Bechtel officials also planned to attack the credibility of King and
McCoy, in an effort to win the pr game with its investors. "We can take
the initiative with key lenders, and perhaps others, to say that Business
2.0 is about to print a story we (and they) know to be highly misleading,"
Covey wrote in an internal e-mail sent in November.

Meanwhile, Deputy Chief Operating Officer Jude Laspa was tasked with
"rehearsing" answers to "tough questions" from the press, correspondence
shows.

Writing a story on Bechtel's PR machine involves, necessarily, interfacing
directly with that apparatus. Interviewed last week, Marshall, the Bechtel
spokesperson, said the firm is completely forthright with lenders. "They
get extremely detailed financial information," he said.
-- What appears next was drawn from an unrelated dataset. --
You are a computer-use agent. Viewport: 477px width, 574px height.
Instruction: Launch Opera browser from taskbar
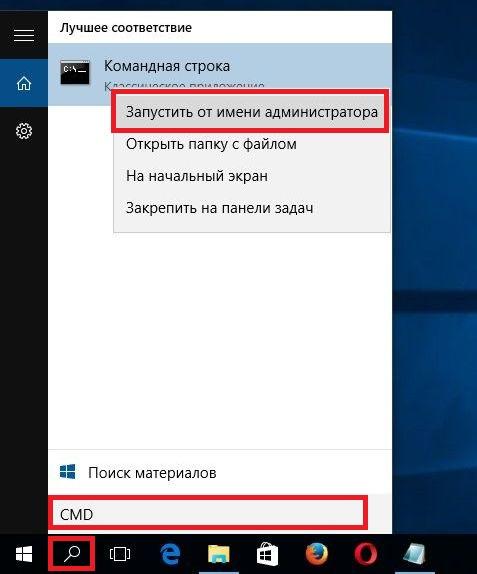[x=366, y=554]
Marshall portrayed Bechtel's PR tactics as little more than common sense.
"Our approach to media relations and public affairs is straightforward: We
aim to provide accurate and timely information to journalists and the
public about our projects, while respecting our right to keep competitive
business information and internal discussions private," he said.

Those discussions haven't always been positive . Despite Bechtel's many
protestations, the company's own documents make it clear the firm was
going through rough times before landing the Iraq gig and other work
overseas. A "strictly confidential" December 2003 report authored by Riley
Bechtel explains the company's overall net worth plummeted by $175 million
in 2002, mostly due to power plant investments that soured-confirming the
thrust of the Business 2.0 story.

Bechtel's business has since rebounded: In April, the company reported a
major surge in revenue, thanks in part to its work in Iraq.

PR Watch's Miller isn't surprised by the company's keen interest in
calming its creditors. "They don't have a product," she noted. "They don't
have to worry about their image with consumers. Their concern lies
primarily with investors and the financial industry."

A.C. Thompson is the writer/researcher for CorpWatch.